*WHAT IS REQUIRED*:
Go through the data below and return each line where the string "computer" appears.

- Opening Delimiter -

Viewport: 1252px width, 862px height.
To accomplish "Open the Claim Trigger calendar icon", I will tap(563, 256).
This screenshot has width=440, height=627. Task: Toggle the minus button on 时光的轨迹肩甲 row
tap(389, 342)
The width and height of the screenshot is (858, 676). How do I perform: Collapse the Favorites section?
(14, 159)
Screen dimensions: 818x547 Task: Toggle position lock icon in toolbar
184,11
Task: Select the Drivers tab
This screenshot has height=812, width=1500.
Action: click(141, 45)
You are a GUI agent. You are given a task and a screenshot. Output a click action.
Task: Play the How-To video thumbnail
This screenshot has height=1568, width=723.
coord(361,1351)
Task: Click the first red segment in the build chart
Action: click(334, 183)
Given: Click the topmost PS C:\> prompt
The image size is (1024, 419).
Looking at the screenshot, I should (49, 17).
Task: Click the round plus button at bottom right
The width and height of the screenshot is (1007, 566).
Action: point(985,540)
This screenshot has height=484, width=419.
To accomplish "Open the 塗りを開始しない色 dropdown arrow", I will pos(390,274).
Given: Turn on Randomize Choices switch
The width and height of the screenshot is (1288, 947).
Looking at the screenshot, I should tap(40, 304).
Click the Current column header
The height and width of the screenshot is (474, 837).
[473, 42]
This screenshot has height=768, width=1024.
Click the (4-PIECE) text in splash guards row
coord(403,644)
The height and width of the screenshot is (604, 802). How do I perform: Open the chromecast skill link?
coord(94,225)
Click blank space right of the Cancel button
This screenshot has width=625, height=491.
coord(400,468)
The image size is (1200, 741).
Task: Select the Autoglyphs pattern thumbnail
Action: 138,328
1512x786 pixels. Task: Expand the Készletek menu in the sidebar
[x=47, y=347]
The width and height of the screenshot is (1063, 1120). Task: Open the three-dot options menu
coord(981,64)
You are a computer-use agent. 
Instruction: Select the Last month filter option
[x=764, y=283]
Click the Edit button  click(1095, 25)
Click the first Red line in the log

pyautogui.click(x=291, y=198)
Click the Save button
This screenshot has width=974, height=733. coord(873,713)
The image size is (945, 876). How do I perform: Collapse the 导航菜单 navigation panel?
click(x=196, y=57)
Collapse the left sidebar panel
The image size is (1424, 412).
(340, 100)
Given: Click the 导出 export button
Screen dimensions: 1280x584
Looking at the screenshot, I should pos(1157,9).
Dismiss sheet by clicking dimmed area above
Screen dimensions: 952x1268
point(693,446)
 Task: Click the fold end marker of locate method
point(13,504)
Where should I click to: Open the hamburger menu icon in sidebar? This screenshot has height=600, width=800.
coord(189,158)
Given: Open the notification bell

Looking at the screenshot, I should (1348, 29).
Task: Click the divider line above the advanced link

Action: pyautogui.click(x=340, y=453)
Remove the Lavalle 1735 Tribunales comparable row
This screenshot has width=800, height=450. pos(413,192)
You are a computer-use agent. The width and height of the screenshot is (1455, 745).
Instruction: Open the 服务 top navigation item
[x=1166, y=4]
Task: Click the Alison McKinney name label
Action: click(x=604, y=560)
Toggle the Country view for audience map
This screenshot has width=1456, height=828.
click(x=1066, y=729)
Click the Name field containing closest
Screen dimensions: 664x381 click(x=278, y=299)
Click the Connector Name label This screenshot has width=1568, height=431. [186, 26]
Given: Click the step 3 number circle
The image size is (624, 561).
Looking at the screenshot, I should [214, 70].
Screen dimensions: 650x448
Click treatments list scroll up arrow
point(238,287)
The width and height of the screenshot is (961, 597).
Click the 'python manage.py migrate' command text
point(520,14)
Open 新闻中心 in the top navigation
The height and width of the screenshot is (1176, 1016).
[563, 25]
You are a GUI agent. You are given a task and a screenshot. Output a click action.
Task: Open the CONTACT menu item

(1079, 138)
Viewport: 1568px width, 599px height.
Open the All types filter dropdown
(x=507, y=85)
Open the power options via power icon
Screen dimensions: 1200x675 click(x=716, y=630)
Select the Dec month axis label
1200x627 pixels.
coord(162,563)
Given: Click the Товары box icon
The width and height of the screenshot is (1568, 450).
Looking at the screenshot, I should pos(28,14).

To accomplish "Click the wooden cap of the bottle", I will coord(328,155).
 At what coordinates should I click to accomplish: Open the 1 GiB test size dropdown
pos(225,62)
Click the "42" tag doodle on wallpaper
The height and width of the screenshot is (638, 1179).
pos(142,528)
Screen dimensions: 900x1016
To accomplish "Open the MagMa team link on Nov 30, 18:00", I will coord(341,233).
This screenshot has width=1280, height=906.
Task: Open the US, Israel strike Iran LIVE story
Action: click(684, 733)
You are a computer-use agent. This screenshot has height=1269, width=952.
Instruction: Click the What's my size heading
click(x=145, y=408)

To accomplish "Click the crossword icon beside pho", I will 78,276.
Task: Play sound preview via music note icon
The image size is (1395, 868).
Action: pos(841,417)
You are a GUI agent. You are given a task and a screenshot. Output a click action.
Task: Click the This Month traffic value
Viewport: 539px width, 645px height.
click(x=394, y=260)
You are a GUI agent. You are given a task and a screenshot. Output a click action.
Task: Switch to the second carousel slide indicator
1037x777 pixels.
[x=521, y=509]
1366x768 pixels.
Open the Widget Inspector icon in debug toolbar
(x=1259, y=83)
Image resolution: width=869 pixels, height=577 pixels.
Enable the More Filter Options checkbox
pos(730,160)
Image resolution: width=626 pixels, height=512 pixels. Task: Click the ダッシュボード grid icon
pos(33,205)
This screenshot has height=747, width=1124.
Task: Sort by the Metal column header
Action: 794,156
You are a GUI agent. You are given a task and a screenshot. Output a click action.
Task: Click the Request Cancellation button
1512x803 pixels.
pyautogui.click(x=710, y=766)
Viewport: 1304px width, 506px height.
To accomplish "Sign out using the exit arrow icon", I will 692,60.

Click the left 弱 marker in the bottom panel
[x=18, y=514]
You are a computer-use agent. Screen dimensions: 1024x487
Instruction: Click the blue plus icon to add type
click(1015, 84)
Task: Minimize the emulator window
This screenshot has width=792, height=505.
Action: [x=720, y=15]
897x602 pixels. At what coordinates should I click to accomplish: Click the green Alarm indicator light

- Closing Delimiter -

*ANSWER TO THIS TASK*:
You are a computer-use agent. 
You are a computer-use agent. The width and height of the screenshot is (1455, 745).
You are a computer-use agent. This screenshot has height=1269, width=952.
You are a computer-use agent. Screen dimensions: 1024x487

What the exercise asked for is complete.